Rescue workers in Nepal yesterday began digging through the rubble of collapsed houses with their bare hands, searching for survivors after the country’s worst earthquake in eight years killed 157 people and shook buildings as far away as New Delhi.
The magnitude 6.4 earthquake struck the Jajarkot District of Karnali Province in the west of the Himalayan nation at 11:47pm on Friday, the Nepalese National Earthquake Monitoring and Seismological Research Center said.
The German Research Centre for Geosciences measured it at 5.7 and the US Geological Survey at 5.6.
Photo: AFP
Officials fear the death toll could rise as first responders had reached the hilly area near the epicenter, about 500km west of the capital, Kathmandu, only early yesterday and began searching for survivors.
“The number of injured could be in the hundreds and the deaths could go up as well,” Jajarkot District official Harish Chandra Sharma said by telephone.
Although the quake’s magnitude was not severe, the damage and the death toll are high due to the poor quality of construction in the area and because it struck while people slept, officials said.
Rescue work was expected to be slow as emergency teams must first clear roads blocked by landslides in many places, they said, adding that helicopters and small planes have been asked to be ready to join the effort.

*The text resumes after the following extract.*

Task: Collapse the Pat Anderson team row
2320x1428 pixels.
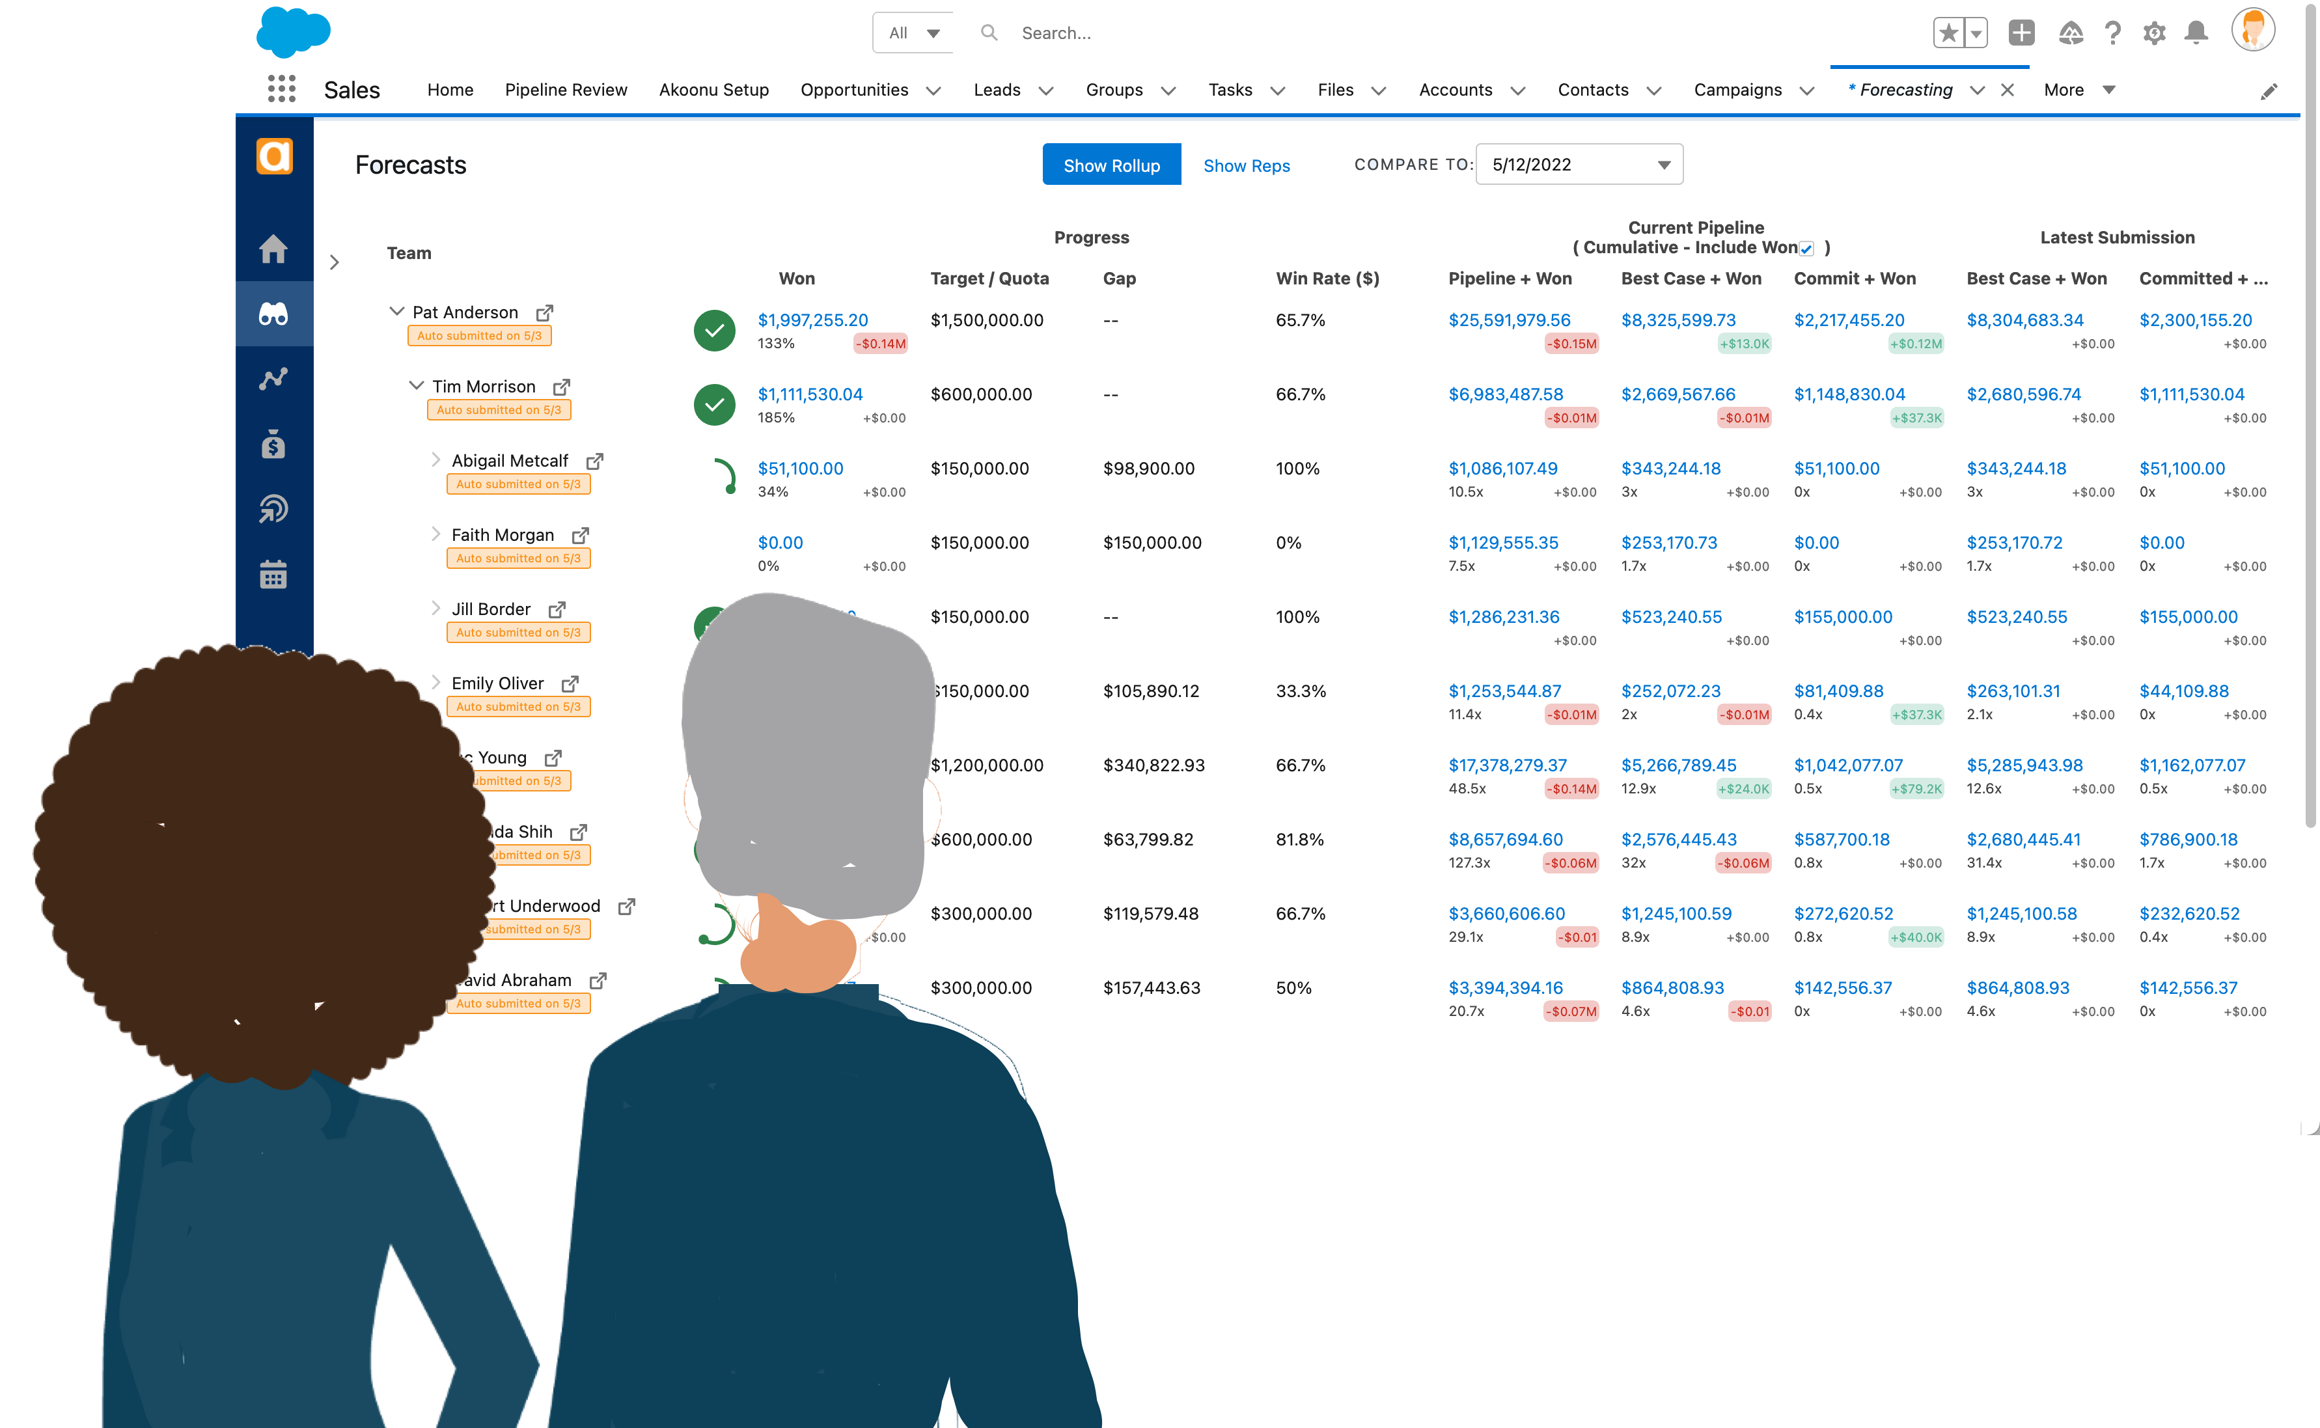Action: [x=397, y=311]

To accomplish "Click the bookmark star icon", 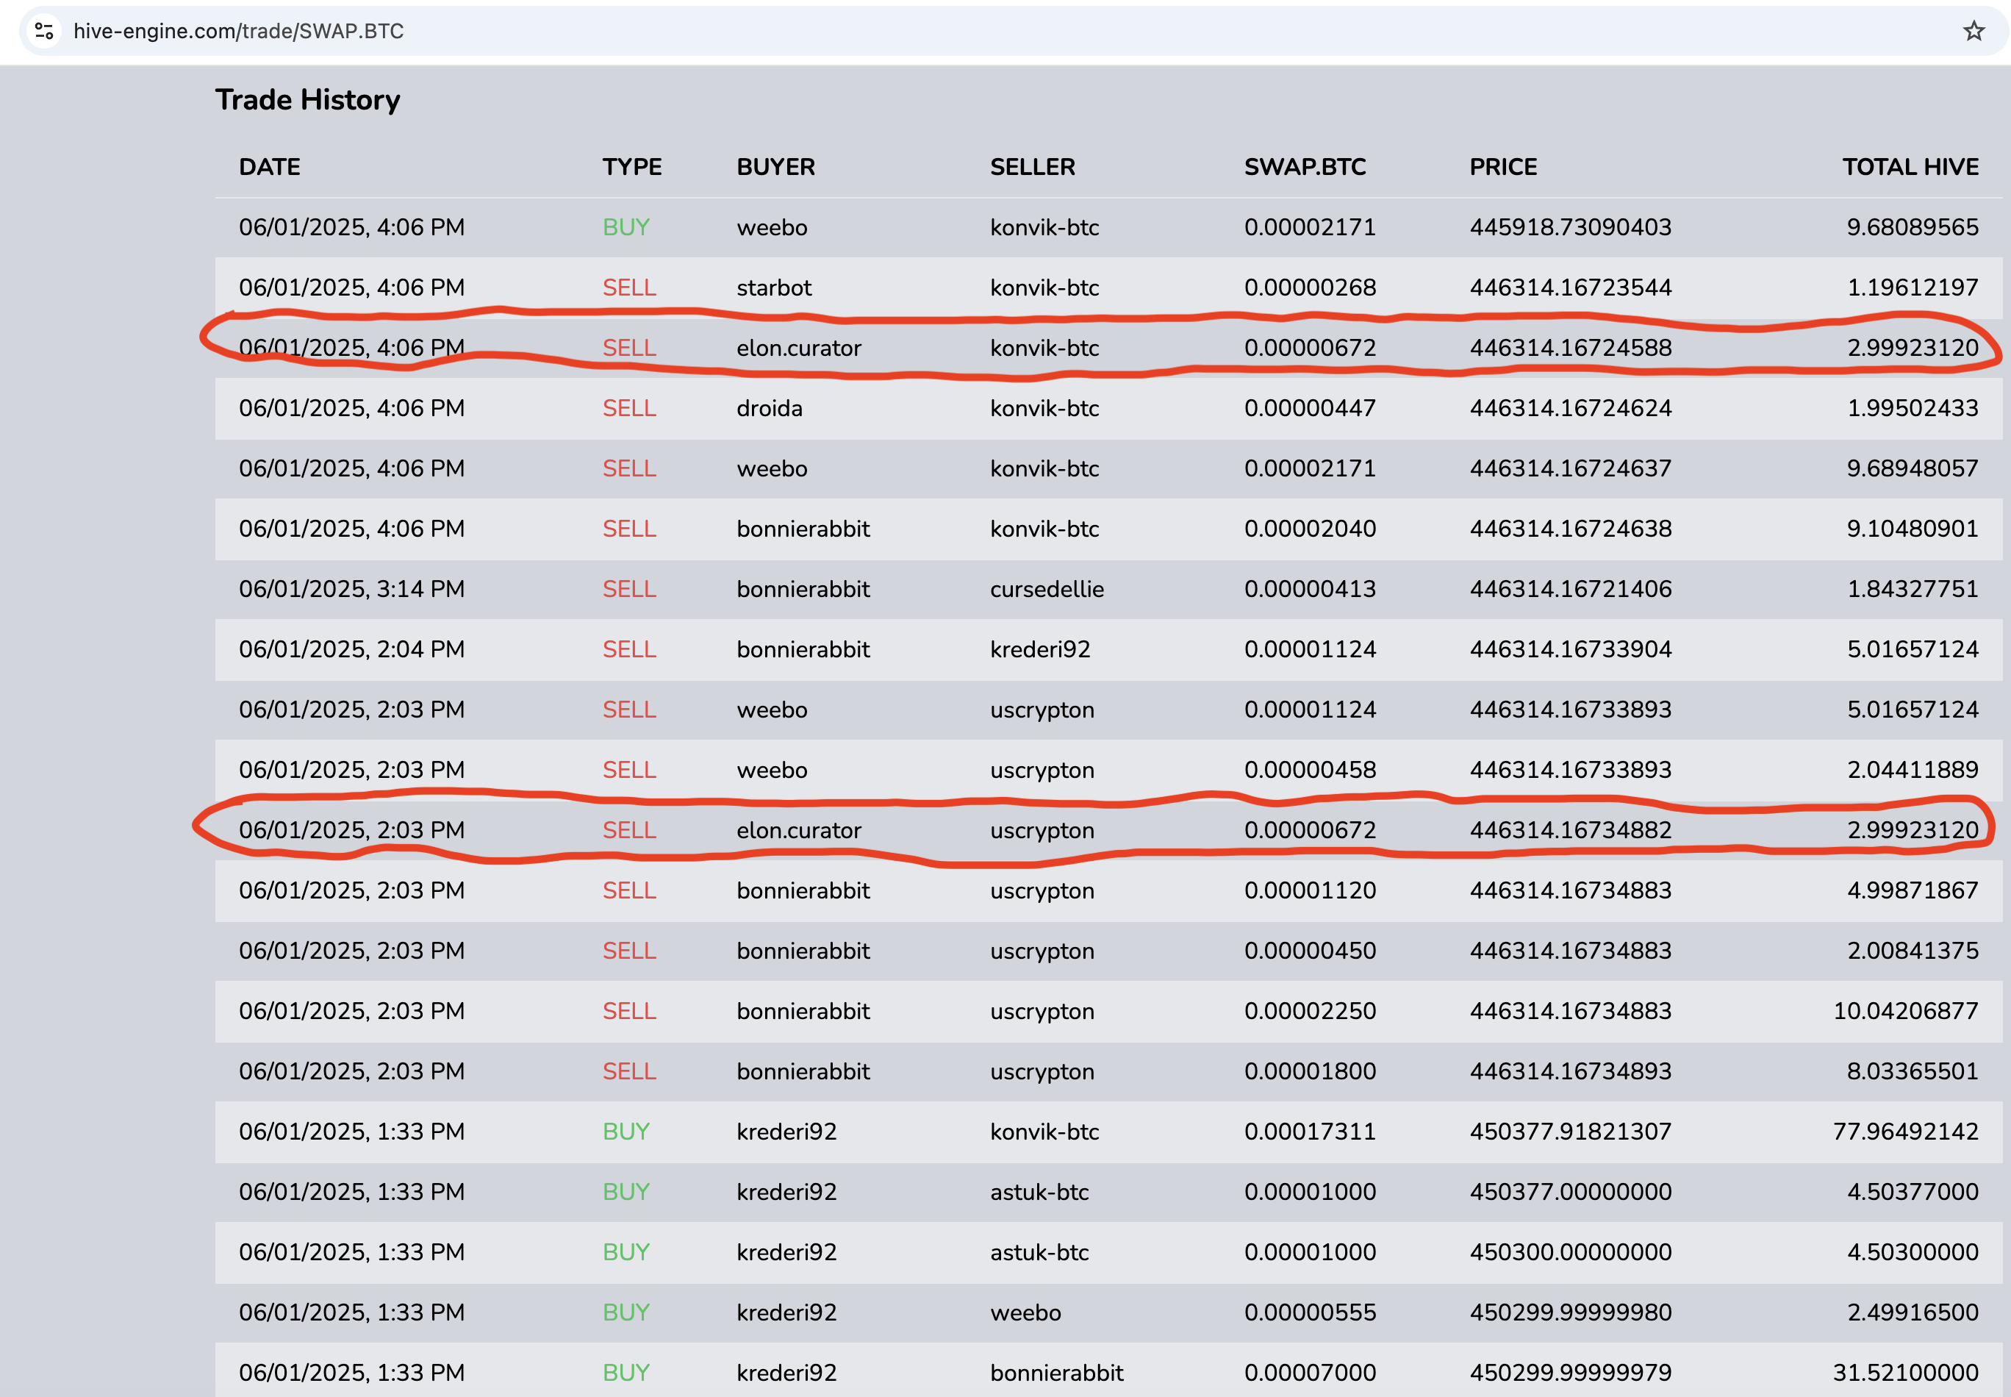I will (x=1973, y=32).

The quake is the deadliest since 2015 when about 9,000 people were killed in two earthquakes. Whole towns, centuries-old temples and other historic sites were reduced to rubble then, with more than 1 million houses destroyed, at a cost to the economy of US$6 billion.
Yesterday’s death toll included 105 people killed in Jajarkot and 52 in neighboring Rukum West District, Nepalese Ministry of Home Affairs Under-secretary for Disaster Preparedness and Response Rama Acharya said.
The epicenter was in the village of Ramidanda. The national seismological center said that 175 aftershocks were recorded in Jajarkot and six of them were of magnitude 4 or greater.
Three towns and three villages were known to be affected in Jajarkot, which has a population of 190,000 with villages scattered in remote hills, authorities said.
At least 85 people were injured in Rukum West and 55 in Jajarkot, an official in the prime minister’s office said.
“Many houses have collapsed, many others have developed cracks. Thousands of residents spent the entire night in cold, open grounds because they were too scared to go into the cracked houses as aftershocks struck,” Sharma said. “I have myself not been able to go in.”
Local TV channels showed rescuers digging through the rubble with their bare hands looking for survivors in the debris of collapsed houses. Injured people were shown being carried to a rescue helicopter to move them to hospitals.
Nepalese Prime Minister Pushpa Kamal Dahal flew to the area early yesterday with a 16-member army medical team to oversee search, rescue and relief, his office said.
His office appealed to political parties, social workers and the public to donate funds to help arrange food, water, clothes and tents for the survivors.